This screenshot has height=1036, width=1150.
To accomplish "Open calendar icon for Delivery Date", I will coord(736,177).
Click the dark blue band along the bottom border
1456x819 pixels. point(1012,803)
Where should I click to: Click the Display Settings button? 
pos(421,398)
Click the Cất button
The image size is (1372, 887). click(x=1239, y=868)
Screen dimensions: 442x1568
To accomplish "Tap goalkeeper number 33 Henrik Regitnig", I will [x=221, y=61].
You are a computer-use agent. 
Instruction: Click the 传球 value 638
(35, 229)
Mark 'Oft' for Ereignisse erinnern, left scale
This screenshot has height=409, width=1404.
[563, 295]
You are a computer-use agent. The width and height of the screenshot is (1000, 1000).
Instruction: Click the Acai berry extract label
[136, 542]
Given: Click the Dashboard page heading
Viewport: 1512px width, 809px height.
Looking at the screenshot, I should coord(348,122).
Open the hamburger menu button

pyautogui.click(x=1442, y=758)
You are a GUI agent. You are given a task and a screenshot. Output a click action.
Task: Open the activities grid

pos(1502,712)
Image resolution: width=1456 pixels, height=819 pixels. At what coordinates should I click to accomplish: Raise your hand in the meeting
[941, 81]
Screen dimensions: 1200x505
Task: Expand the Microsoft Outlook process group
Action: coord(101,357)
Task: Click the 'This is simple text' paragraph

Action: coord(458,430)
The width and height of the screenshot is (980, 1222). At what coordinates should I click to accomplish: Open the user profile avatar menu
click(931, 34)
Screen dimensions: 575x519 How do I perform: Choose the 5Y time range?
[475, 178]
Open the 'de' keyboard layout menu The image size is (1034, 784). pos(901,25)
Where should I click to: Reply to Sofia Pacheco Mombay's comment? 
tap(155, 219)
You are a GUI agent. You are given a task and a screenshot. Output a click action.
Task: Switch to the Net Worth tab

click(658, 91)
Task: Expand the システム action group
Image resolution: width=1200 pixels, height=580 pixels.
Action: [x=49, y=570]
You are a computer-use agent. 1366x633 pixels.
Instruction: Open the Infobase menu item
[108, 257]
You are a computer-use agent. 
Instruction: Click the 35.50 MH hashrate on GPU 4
====
_YOUR INSTRUCTIONS_
Give back, unchanged, the line that holds "Mark 'Oft' for" along with all lines after it through the last line above.

_TASK RESULT_
Mark 'Oft' for Ereignisse erinnern, left scale
This screenshot has height=409, width=1404.
[563, 295]
You are a computer-use agent. The width and height of the screenshot is (1000, 1000).
Instruction: Click the Acai berry extract label
[136, 542]
Given: Click the Dashboard page heading
Viewport: 1512px width, 809px height.
Looking at the screenshot, I should coord(348,122).
Open the hamburger menu button

pyautogui.click(x=1442, y=758)
You are a GUI agent. You are given a task and a screenshot. Output a click action.
Task: Open the activities grid

pos(1502,712)
Image resolution: width=1456 pixels, height=819 pixels. At what coordinates should I click to accomplish: Raise your hand in the meeting
[941, 81]
Screen dimensions: 1200x505
Task: Expand the Microsoft Outlook process group
Action: coord(101,357)
Task: Click the 'This is simple text' paragraph

Action: coord(458,430)
The width and height of the screenshot is (980, 1222). At what coordinates should I click to accomplish: Open the user profile avatar menu
click(931, 34)
Screen dimensions: 575x519 How do I perform: Choose the 5Y time range?
[475, 178]
Open the 'de' keyboard layout menu The image size is (1034, 784). pos(901,25)
Where should I click to: Reply to Sofia Pacheco Mombay's comment? 
tap(155, 219)
You are a GUI agent. You are given a task and a screenshot. Output a click action.
Task: Switch to the Net Worth tab

click(658, 91)
Task: Expand the システム action group
Image resolution: width=1200 pixels, height=580 pixels.
Action: [x=49, y=570]
You are a computer-use agent. 1366x633 pixels.
Instruction: Open the Infobase menu item
[108, 257]
You are a computer-use agent. 
Instruction: Click the 35.50 MH hashrate on GPU 4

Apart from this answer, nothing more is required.